It’s hard to see anything but all the hurt I went through.
I’m not sure who took care of it while my father was gone, or why he would even want to live here.
We don’t have much family up here; most of my family I’ve never met live in Honduras. Maybe he has friends I don’t know about. All I know is that I sure as shit don’t want to be here. For the years he was away paying for his crimes, I didn’t step foot in here. It’s hard. I can’t unsee everything.
If I walk into the kitchen, I see the time he hit me with a rolling pin, or the time he held my hands under scorching hot water simply because I spilled my dinner on the floor. I see all the hurt I went through while living here.
The lights are off, but I know he’s home, and I know where he’s at. He texted me yesterday, but I didn’t tell Bo.
I make my way slowly down to the basement. As a kid, I’d refused to come down here. I used to believe there were monsters down here when the real ones lived upstairs in plain sight.
As I approach I see a light on. “Dad?”
“Down here.” I walk down the rickety steps. God knows what he’s working on today. I never ask. I do not care. I already know why he texted me yesterday—help disguised as a visit.
My father is on disability, but it pays shit.
I don’t blame him for that. I blame him for everything else.
It makes me sick, since part of me knows he only keeps this relationship with me because I help him out.
He’s my father, my blood. What kind of son wouldn’t help their own father?
He knows I will because of some misplaced guilt. It’s what good sons do.
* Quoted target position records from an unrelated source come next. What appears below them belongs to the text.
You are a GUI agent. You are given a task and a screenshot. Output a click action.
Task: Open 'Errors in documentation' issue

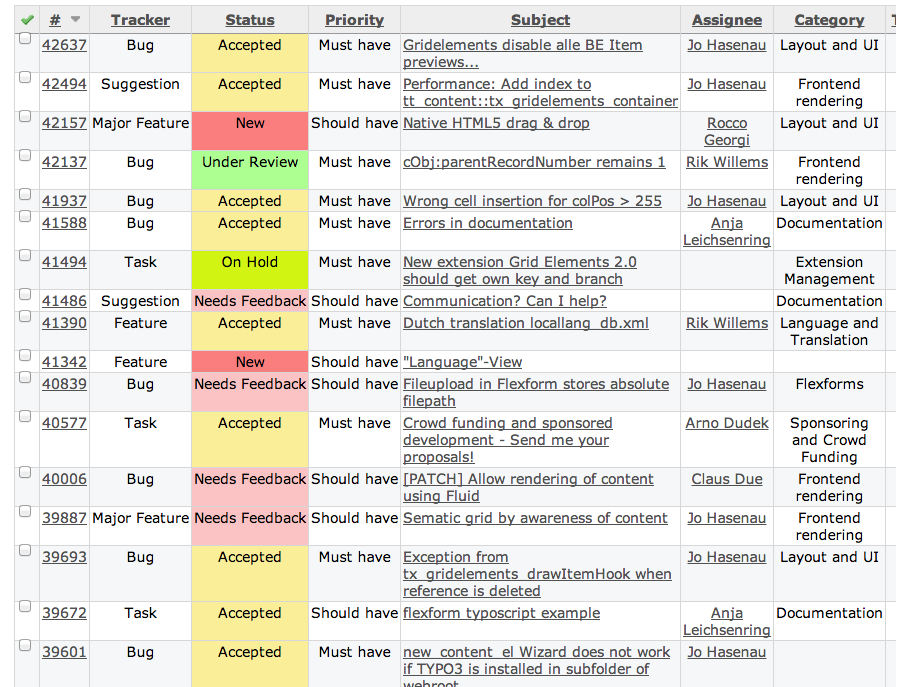coord(487,223)
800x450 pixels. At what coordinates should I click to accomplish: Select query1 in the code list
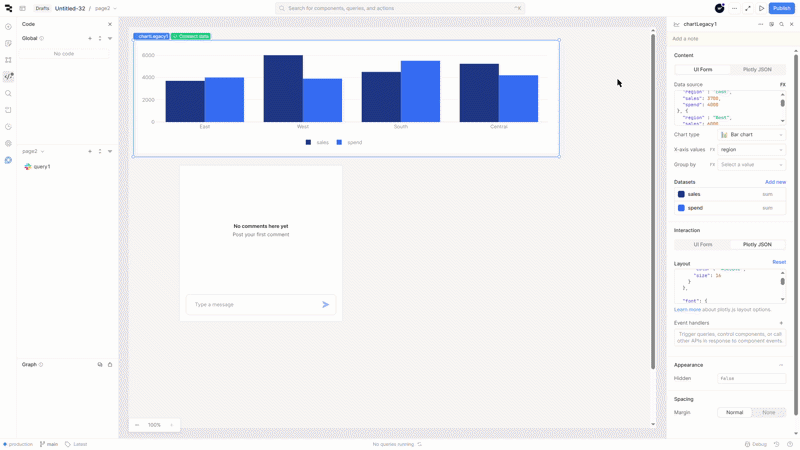pyautogui.click(x=41, y=167)
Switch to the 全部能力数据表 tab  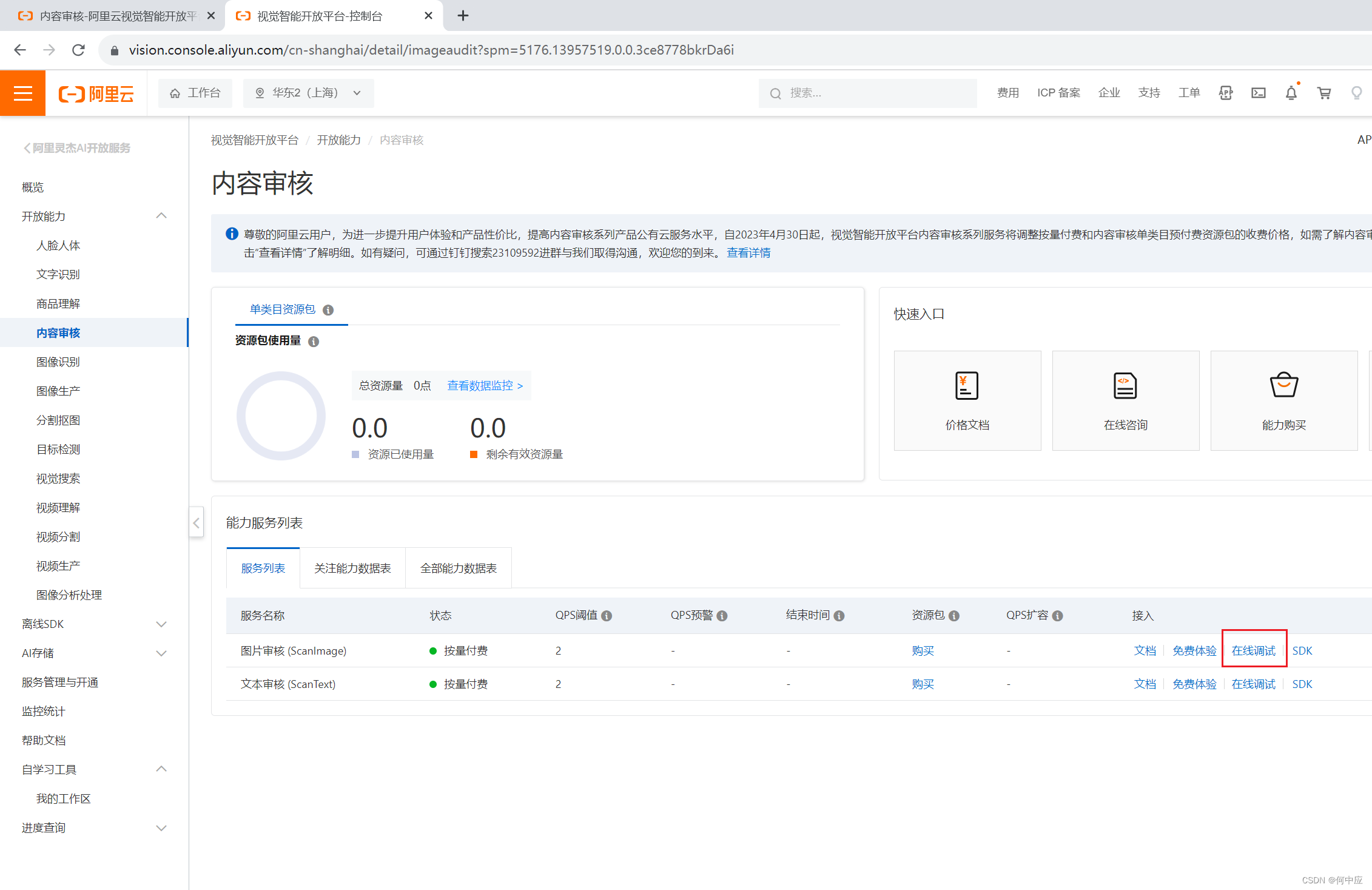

What about fathers who aren’t that good to their sons? What then? What are the rules for fathers who burn, beat, and break their boys? Call them names when they cry and punish them harder? There is no guidebook for that. I simply live with it, deal with it, and carry the guilt inside.
Today I’m too tired to pretend.
This thing with Bo is fucking with my head, in the best way.
I don’t know what’s come over me. It doesn’t make sense.
I’m just reacting around him. Seeing him this morning .
. . okay, it’s a kink of mine. Is it a kink?
I don’t know, but seeing the person I’m with wearing nothing but my T-shirt always gets me going.
Bo isn’t mine, technically.
Maybe he could be . . .
I find my father at his work table, working on a birdhouse.
One of his many hobbies to keep his hands busy since his recovery.
He’s taken his sobriety seriously, and I should be proud, but there’s too much resentment in me.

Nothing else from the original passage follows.